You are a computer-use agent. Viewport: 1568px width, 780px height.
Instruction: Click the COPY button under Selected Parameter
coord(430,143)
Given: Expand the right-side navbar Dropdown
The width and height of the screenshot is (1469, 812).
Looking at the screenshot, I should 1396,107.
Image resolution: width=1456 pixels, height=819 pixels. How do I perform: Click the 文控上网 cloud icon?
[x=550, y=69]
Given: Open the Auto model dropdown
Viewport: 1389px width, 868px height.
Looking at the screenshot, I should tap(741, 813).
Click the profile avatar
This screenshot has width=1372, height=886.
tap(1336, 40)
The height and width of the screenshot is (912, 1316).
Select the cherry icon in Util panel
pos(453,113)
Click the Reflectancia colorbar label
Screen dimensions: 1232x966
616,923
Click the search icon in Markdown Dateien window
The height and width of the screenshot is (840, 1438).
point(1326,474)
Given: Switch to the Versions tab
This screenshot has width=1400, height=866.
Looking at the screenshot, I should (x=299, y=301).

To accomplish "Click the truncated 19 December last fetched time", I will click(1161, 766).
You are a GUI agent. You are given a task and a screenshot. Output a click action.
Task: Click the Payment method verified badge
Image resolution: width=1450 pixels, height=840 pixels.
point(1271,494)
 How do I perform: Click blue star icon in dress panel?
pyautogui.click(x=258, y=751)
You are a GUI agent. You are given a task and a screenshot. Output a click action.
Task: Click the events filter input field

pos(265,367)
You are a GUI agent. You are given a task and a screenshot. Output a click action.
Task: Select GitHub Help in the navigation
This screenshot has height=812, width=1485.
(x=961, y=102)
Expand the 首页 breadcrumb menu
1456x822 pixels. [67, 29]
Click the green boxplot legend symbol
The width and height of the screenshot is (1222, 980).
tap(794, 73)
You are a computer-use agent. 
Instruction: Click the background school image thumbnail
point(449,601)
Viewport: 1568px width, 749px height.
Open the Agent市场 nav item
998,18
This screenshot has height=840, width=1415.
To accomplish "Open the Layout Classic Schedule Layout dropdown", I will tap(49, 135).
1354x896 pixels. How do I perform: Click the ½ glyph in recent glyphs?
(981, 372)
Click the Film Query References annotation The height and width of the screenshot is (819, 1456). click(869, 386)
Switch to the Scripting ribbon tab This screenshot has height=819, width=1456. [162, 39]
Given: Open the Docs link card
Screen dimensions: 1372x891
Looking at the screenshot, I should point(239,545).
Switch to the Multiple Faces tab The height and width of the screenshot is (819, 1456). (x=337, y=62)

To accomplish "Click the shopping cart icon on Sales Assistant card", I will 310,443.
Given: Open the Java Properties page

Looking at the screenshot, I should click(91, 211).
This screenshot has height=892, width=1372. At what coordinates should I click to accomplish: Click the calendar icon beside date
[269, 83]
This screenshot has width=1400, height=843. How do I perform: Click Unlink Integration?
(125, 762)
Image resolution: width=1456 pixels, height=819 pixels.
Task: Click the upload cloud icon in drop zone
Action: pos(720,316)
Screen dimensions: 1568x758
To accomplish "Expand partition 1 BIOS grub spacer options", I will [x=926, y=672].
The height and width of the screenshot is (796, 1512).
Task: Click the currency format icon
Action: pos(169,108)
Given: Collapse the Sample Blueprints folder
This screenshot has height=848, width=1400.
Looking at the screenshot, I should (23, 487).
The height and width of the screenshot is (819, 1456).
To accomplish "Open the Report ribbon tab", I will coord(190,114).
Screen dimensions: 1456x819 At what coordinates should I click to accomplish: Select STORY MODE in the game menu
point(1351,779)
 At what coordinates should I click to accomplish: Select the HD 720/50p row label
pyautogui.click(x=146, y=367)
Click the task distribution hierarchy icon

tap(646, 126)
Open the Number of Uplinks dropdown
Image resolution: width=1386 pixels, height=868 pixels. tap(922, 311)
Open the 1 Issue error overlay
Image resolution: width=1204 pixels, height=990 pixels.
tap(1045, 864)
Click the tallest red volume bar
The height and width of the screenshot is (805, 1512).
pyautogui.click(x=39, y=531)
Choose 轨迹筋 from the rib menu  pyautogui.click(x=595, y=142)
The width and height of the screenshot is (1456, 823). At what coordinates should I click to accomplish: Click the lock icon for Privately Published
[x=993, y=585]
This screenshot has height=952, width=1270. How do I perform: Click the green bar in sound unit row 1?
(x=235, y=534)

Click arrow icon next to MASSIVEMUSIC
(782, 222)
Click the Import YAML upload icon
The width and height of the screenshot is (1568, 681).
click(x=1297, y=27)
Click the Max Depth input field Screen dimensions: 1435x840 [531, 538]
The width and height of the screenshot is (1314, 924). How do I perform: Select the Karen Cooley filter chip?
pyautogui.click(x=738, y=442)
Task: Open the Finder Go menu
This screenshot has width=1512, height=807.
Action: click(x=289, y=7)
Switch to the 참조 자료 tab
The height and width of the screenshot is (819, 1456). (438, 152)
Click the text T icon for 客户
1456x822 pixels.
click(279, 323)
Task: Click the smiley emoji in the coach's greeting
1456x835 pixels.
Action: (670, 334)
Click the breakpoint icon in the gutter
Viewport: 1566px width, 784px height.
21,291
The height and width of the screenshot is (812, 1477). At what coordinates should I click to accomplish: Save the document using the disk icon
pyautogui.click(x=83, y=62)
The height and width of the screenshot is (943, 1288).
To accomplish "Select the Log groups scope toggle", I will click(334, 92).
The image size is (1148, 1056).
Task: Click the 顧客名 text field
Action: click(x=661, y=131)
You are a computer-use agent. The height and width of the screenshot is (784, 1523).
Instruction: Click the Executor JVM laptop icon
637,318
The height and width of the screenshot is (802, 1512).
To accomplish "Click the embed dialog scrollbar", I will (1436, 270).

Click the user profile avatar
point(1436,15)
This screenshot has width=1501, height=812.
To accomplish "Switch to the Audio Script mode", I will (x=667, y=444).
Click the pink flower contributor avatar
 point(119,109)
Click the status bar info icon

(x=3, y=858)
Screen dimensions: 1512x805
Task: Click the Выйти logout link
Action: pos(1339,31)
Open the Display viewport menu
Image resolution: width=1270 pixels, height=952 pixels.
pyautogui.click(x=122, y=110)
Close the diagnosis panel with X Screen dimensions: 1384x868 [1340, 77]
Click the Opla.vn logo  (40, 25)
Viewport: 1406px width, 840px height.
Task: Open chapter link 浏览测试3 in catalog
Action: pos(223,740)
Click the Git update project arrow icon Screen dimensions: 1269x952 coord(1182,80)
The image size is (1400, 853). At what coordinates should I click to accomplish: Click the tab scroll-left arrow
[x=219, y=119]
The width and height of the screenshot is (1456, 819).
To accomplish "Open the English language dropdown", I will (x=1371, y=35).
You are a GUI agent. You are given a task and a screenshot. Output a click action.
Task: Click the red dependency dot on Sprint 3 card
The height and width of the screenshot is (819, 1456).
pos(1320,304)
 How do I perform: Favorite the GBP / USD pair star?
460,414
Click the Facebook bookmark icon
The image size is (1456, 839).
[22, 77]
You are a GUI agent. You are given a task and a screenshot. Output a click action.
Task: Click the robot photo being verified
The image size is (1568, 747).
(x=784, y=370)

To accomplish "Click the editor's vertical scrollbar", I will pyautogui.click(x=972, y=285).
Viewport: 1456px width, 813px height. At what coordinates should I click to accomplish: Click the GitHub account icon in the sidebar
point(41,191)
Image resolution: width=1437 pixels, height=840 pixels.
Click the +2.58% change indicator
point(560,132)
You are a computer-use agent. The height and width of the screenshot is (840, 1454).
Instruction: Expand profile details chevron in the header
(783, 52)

┄┄┄┄┄┄┄┄┄┄┄┄┄┄┄┄┄┄┄┄

__Instructions to follow__:
In the material above, find the line containing "Task: Click the smiley" and the line containing "Click the Git update", then write out exactly those two lines and every line between them, and nothing more.

__Task answer__:
Task: Click the smiley emoji in the coach's greeting
1456x835 pixels.
Action: (670, 334)
Click the breakpoint icon in the gutter
Viewport: 1566px width, 784px height.
21,291
The height and width of the screenshot is (812, 1477). At what coordinates should I click to accomplish: Save the document using the disk icon
pyautogui.click(x=83, y=62)
The height and width of the screenshot is (943, 1288).
To accomplish "Select the Log groups scope toggle", I will click(334, 92).
The image size is (1148, 1056).
Task: Click the 顧客名 text field
Action: click(x=661, y=131)
You are a computer-use agent. The height and width of the screenshot is (784, 1523).
Instruction: Click the Executor JVM laptop icon
637,318
The height and width of the screenshot is (802, 1512).
To accomplish "Click the embed dialog scrollbar", I will (1436, 270).

Click the user profile avatar
point(1436,15)
This screenshot has width=1501, height=812.
To accomplish "Switch to the Audio Script mode", I will (x=667, y=444).
Click the pink flower contributor avatar
 point(119,109)
Click the status bar info icon

(x=3, y=858)
Screen dimensions: 1512x805
Task: Click the Выйти logout link
Action: pos(1339,31)
Open the Display viewport menu
Image resolution: width=1270 pixels, height=952 pixels.
pyautogui.click(x=122, y=110)
Close the diagnosis panel with X Screen dimensions: 1384x868 [1340, 77]
Click the Opla.vn logo  (40, 25)
Viewport: 1406px width, 840px height.
Task: Open chapter link 浏览测试3 in catalog
Action: pos(223,740)
Click the Git update project arrow icon Screen dimensions: 1269x952 coord(1182,80)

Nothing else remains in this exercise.